Esther Jacobo, DCF’s top child welfare lawyer in Miami, told Karlan at Friday’s hearing that an investigator later tried to speak with the child, but the girl’s mother hindered their efforts. The child cried when the investigator tried to speak with her.

The 6-year-old later was taken to be interviewed by members of the state’s Department of Health’s Child Protection Team, which evaluates children for signs of abuse. The CPT prepared an eight-page report on her, authorities said in court, but declined to disclose details.

Colyer said the 6-year-old suffered from having watched her grandparents torment the young twins. Witnessing child abuse, Colyer said, can be enormously traumatic for a small child.

Karlan, the judge, said any further contact with any members of the Barahona family might lead to additional trauma.

“I do not want you to contact your daughter,’’ Karlan said to Jennifer Perez at the hearing. “I do not want any members of your family to contact her. Do not make an effort to contact her father. Do not try to get in touch with anyone in any way. Do not seek contact through any one else or a note slipped under the door. That would be a violation of my order and subject to contempt of court.’’
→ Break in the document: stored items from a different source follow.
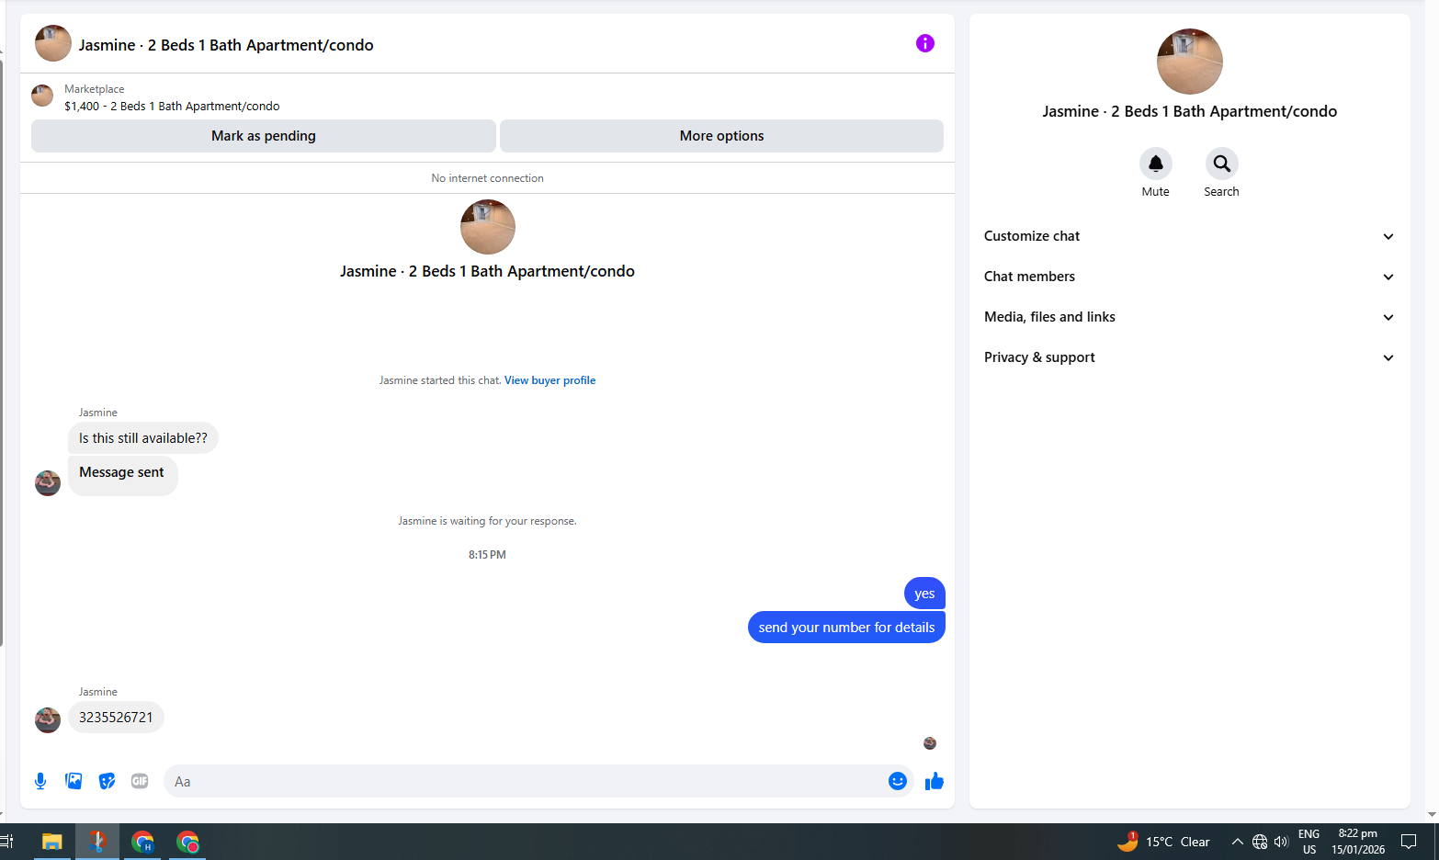The image size is (1439, 860).
Task: Click the Mark as pending button
Action: click(264, 136)
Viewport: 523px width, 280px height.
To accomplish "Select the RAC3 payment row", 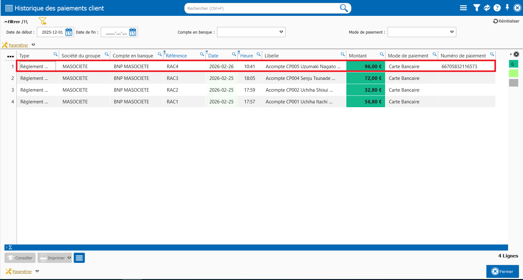I will 173,78.
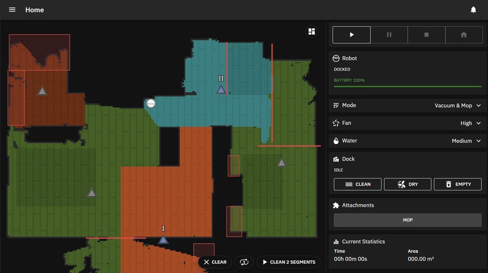Open the notifications bell

[473, 10]
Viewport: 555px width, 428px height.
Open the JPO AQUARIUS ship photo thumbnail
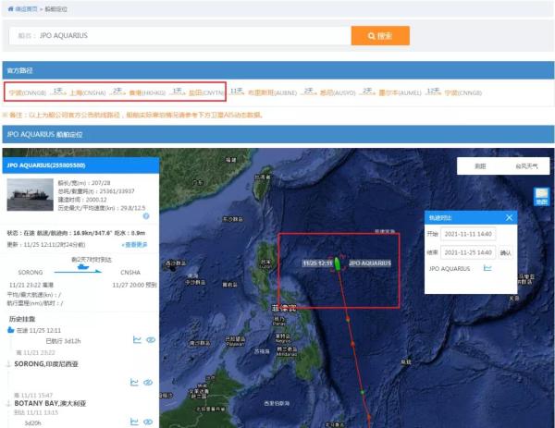(x=31, y=194)
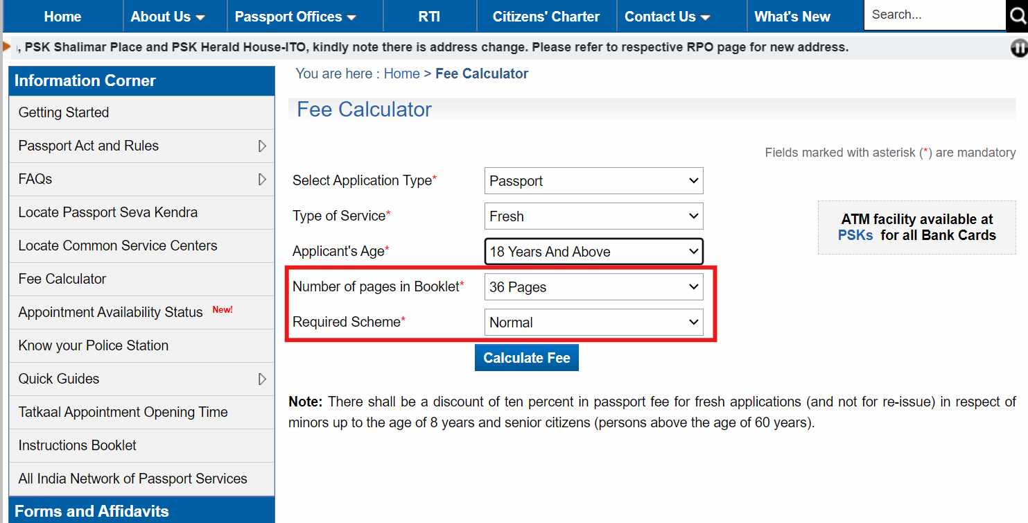The image size is (1028, 523).
Task: Open the Contact Us menu
Action: pos(668,17)
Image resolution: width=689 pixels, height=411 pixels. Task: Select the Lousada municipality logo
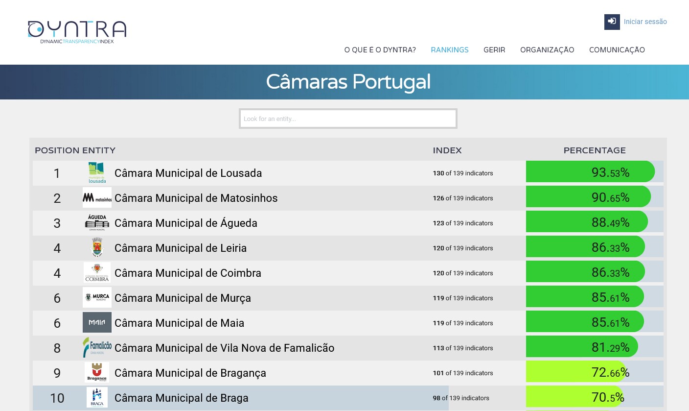97,173
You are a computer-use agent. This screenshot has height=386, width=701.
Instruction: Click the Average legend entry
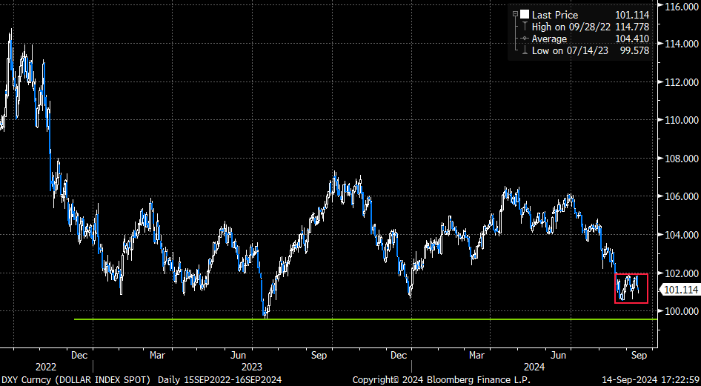pos(590,39)
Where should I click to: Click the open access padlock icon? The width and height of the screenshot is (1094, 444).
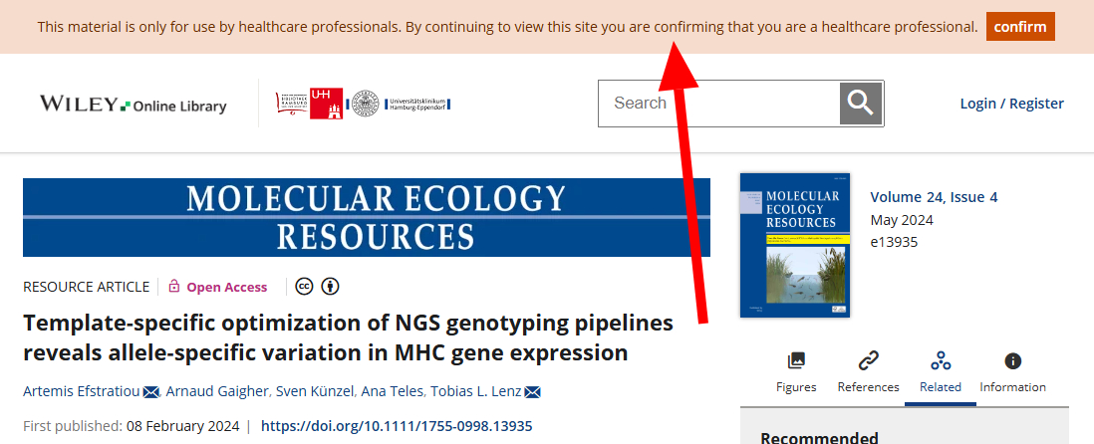pos(174,287)
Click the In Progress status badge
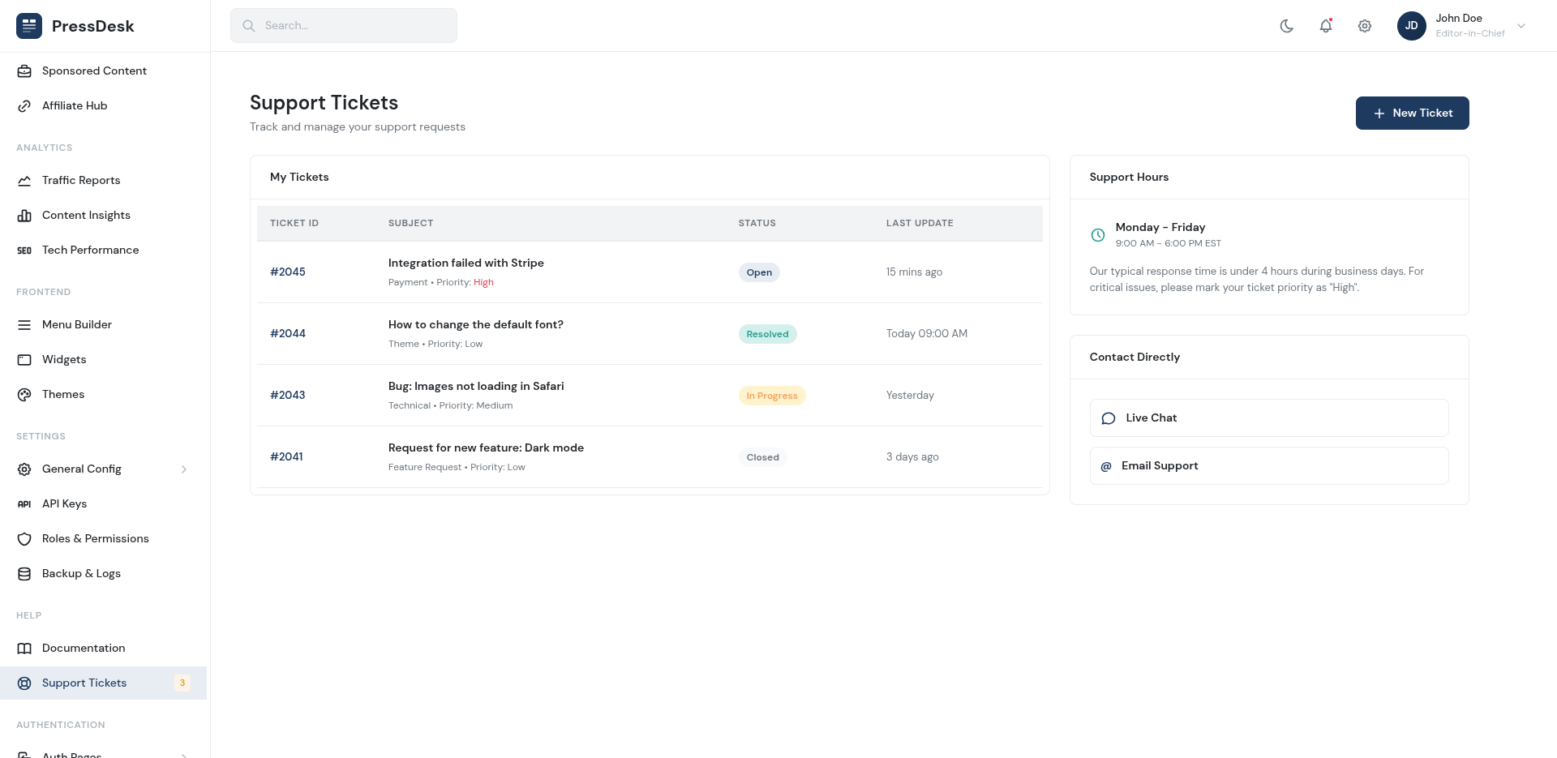1557x758 pixels. [x=771, y=396]
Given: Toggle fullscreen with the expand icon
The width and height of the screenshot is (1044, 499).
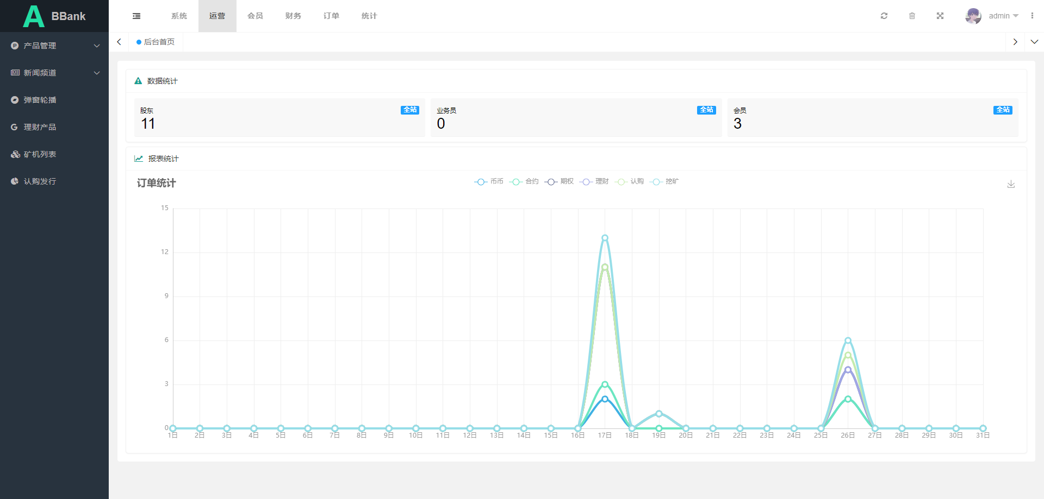Looking at the screenshot, I should tap(940, 16).
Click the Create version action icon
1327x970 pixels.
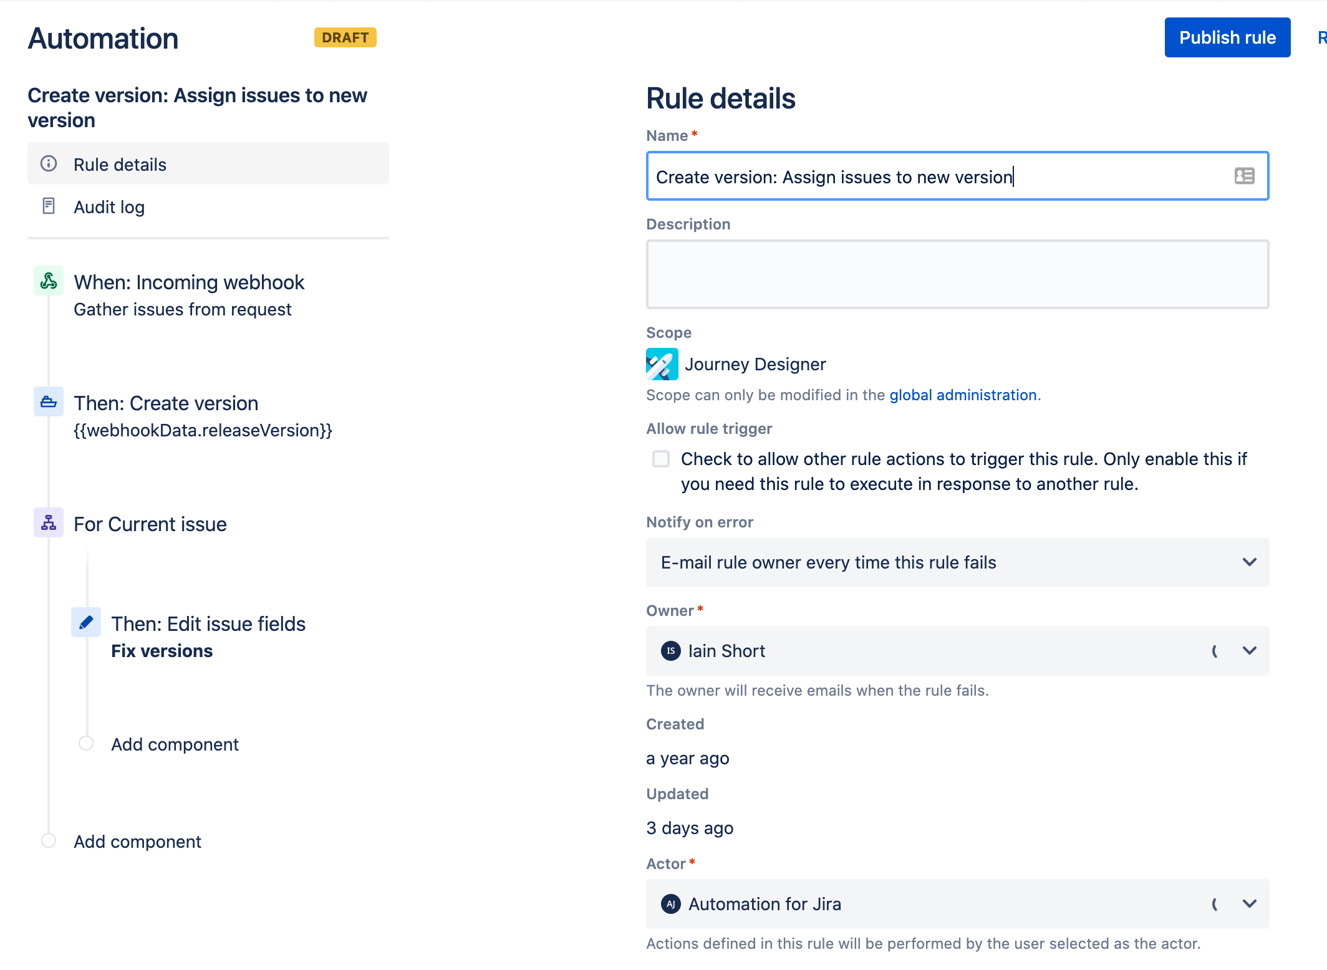49,402
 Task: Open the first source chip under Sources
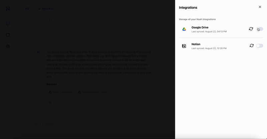(61, 92)
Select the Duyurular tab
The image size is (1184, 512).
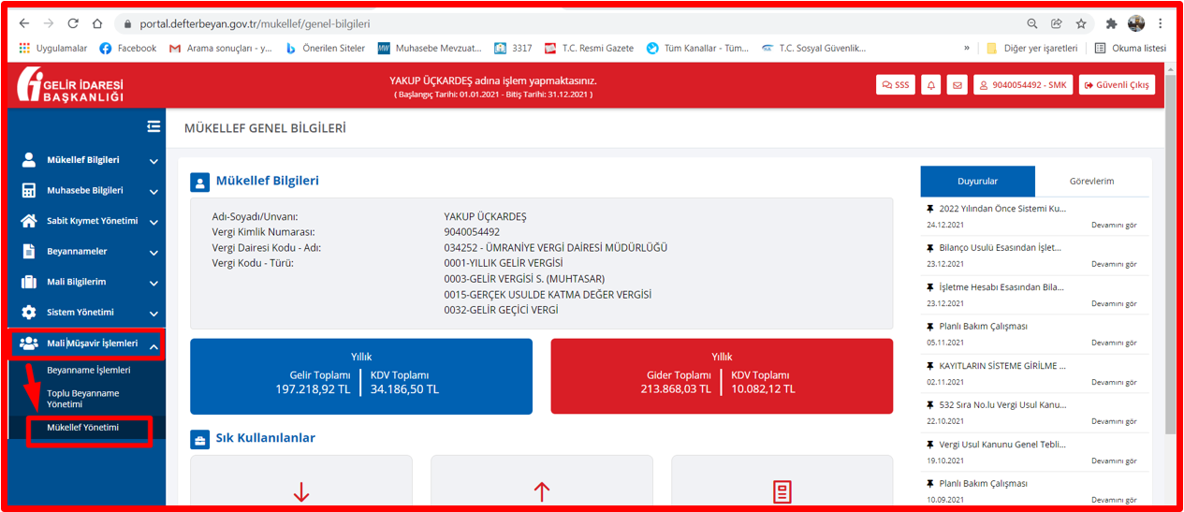pyautogui.click(x=977, y=182)
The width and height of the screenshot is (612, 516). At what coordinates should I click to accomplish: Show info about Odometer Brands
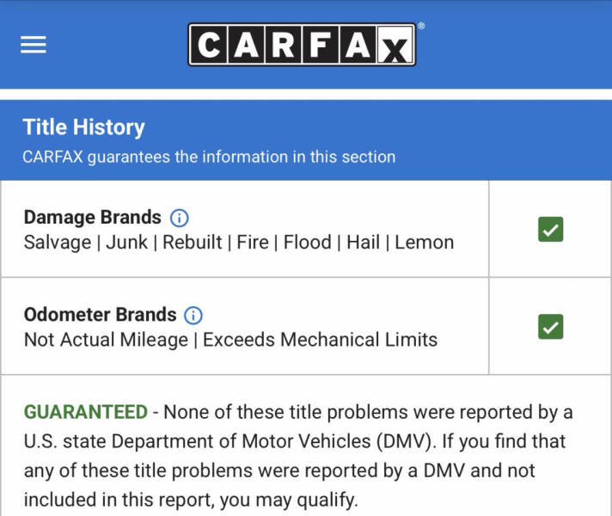(x=194, y=315)
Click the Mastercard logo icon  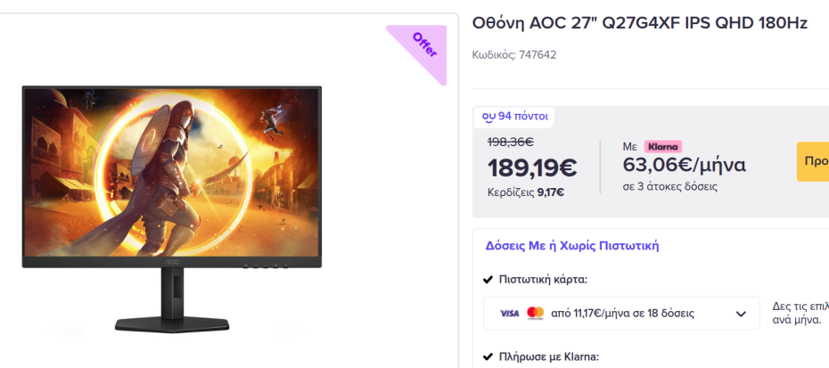(x=535, y=314)
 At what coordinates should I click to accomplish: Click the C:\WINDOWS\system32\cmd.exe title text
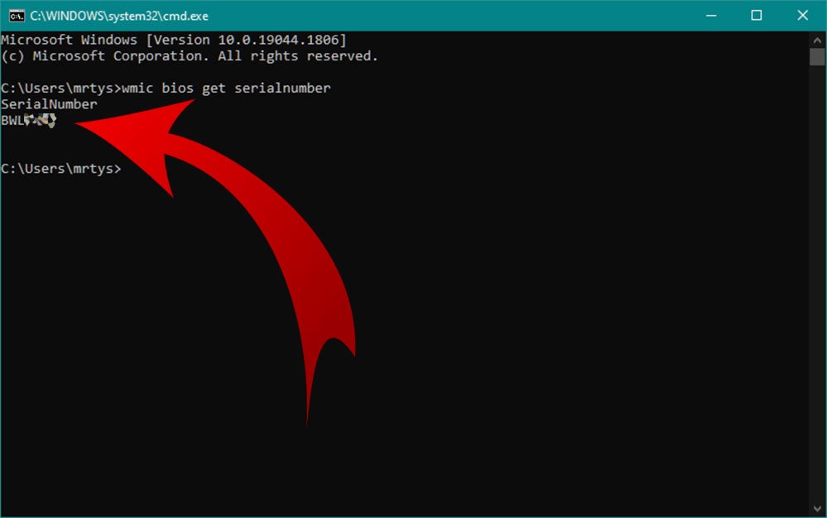tap(119, 16)
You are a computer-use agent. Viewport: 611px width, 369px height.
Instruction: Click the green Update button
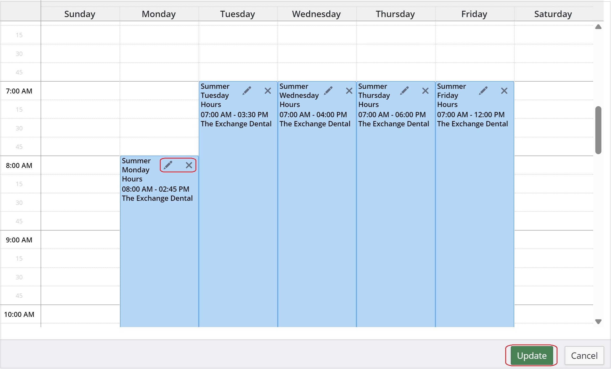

Yovani Perez declined to speak with reporters as he left court. . “It was very tragic,’’ he said. “She’s a gift from God,’’ he said of his daughter.

Late Wednesday, Palm Beach County prosecutors filed attempted first-degree murder charges against Jorge Barahona, who had been in the county jail since his pickup was found Monday night. The attempted murder charges are in addition to aggravated child abuse charges filed earlier.

Barahona was granted no bond on the attempted murder charges. Prosecutors said he “admitted to placing [a] caustic substance on the child after which he was intending to kill himself.’’ They called him a flight risk.